*** PASSAGE PROVIDED Section Begins ***

No significant impact of this proposal is anticipated on mutual fund dealers, given that they do not have many clients that fall into the institutional client category and the categorization of clients for annual reporting purposes is optional. Where a mutual fund dealer opts to take advantage of this categorization of clients for annual reporting purposes, we expect the mutual fund dealer to have adequate procedures, controls and records in place to be able to demonstrate compliance with the annual reporting carve-out.
Reporting obligation with regards to outside holdings
The IDPC Rule requirements for client reporting41 differentiate between client assets that are held or otherwise under the control of the Dealer, and client assets that are not controlled by the Dealer (i.e. outside holdings). In comparison, the MFD Rule requirements on client reporting apply the same regardless of whether client assets are held or otherwise controlled by the Dealer.42 These differences are more material with regards to the periodic client account reporting requirements,43 which is outside of the scope of this rule proposal, and less so when it comes to the annual reporting requirements (i.e. fee/charges report and performance report).44 We have not pursued recommend rule alignment on this matter at this time, as we believe this is best addressed within the Rule Consolidation Project rule amendments.
2.2.2 Client reporting responsibility in shared service arrangements
We are proposing new provisions in CIRO Rules, with the scope of clarifying who is responsible for sending the annual reports to clients in the situation of shared service arrangements, [new IDPC Rule section 3846 / new MFD Rule section 5.7.].
Shared service arrangements, whereby two or more securities registrants (e.g. Dealer Member, portfolio manager or exempt market dealer) service the same client account, are common. Examples include introducing broker / carrying broker arrangements, external custody arrangements and service arrangements between portfolio managers and Dealer Members. Without rule clarification, there may be confusion as to which of these securities registrants is primarily responsible for annual client reporting.
The proposed provisions set out that the client-facing securities registrant (e.g. the introducing broker, the Dealer outsourcing custody or the portfolio manager) is primarily responsible for sending the annual performance and fee/charge reports to the client. The servicing Dealer (e.g. the carrying broker, the Dealer providing custodial services or the Dealer providing services to the portfolio manager) is responsible together with the client-facing registrant only in those situations where they prepare the annual reports as part of their service offering. The servicing Dealer is also primarily responsible for reporting its own fees and charges to the client, where these fees and charged have been passed directly to the client.
This proposed approach codifies current principles and practices of outsourcing and service arrangements, existing CRM exemptions for “custodial accounts”45 and the clarifications provided on the matter during the CRM reforms.46 For this reason, apart from the benefits of the added clarity that this rule proposal brings for all stakeholders involved, we do not anticipate any significant impact.
2.2.3 Corporation exemptions
We are proposing new provisions in CIRO Rules that give senior CIRO staff authority to exempt Dealers from certain client reporting requirements with regards to client outside holdings / certain client name holdings, [new IDPC Rule section 3847 / new MFD Rule section 5.8.]. Staff will grant such exemptions only when doing so would not be prejudicial to the interest of the Dealer’s clients, the public or the Dealer. The objective of this proposal is to enhance the procedural efficiency of renewing and granting routine exemptions on this matter, for the reasons discussed below.

*** PASSAGE PROVIDED Section Ends ***

▶ [ACTION ITEM]:
Reproduce the client reporting passage word for word, everything from "No significant impact" down to "annual reporting carve-out.". Use nothing but the client reporting passage above.

*** GIVEN INFORMATION Section Begins ***

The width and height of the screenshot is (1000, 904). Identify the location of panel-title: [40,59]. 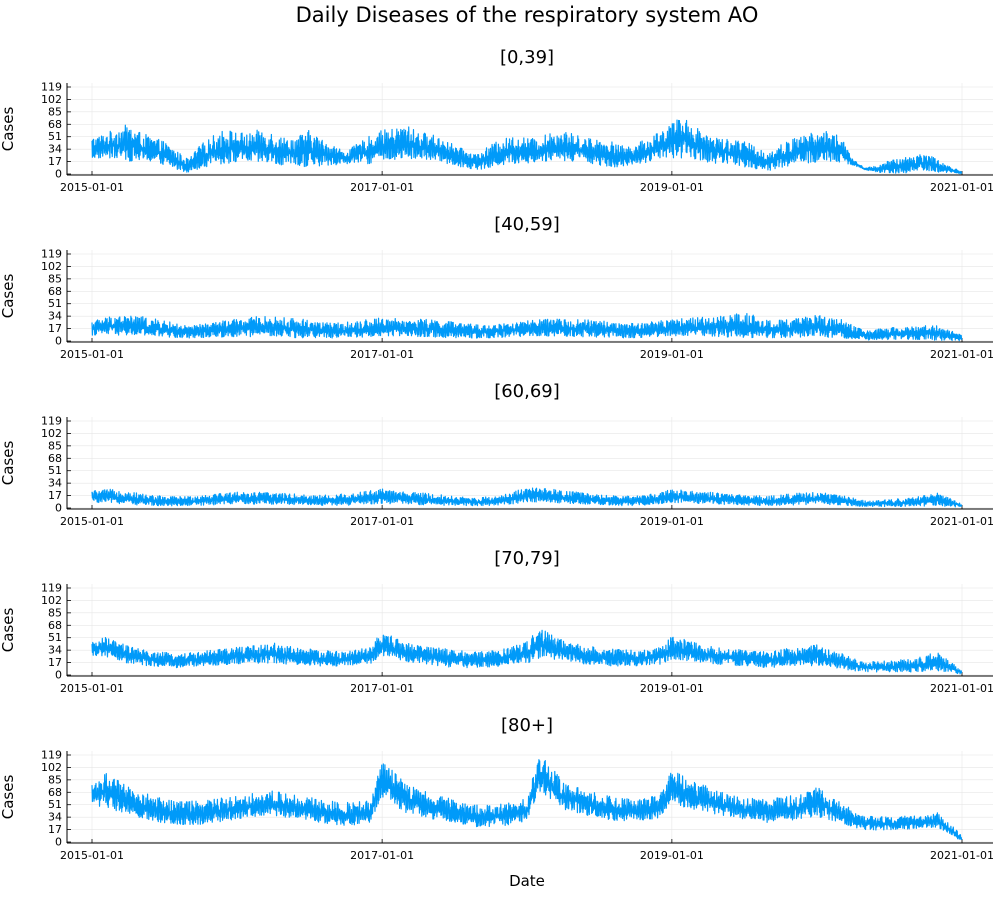
(527, 224).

*** GIVEN INFORMATION Section Ends ***

▶ [ANSWER BOX]:
No significant impact of this proposal is anticipated on mutual fund dealers, given that they do not have many clients that fall into the institutional client category and the categorization of clients for annual reporting purposes is optional. Where a mutual fund dealer opts to take advantage of this categorization of clients for annual reporting purposes, we expect the mutual fund dealer to have adequate procedures, controls and records in place to be able to demonstrate compliance with the annual reporting carve-out.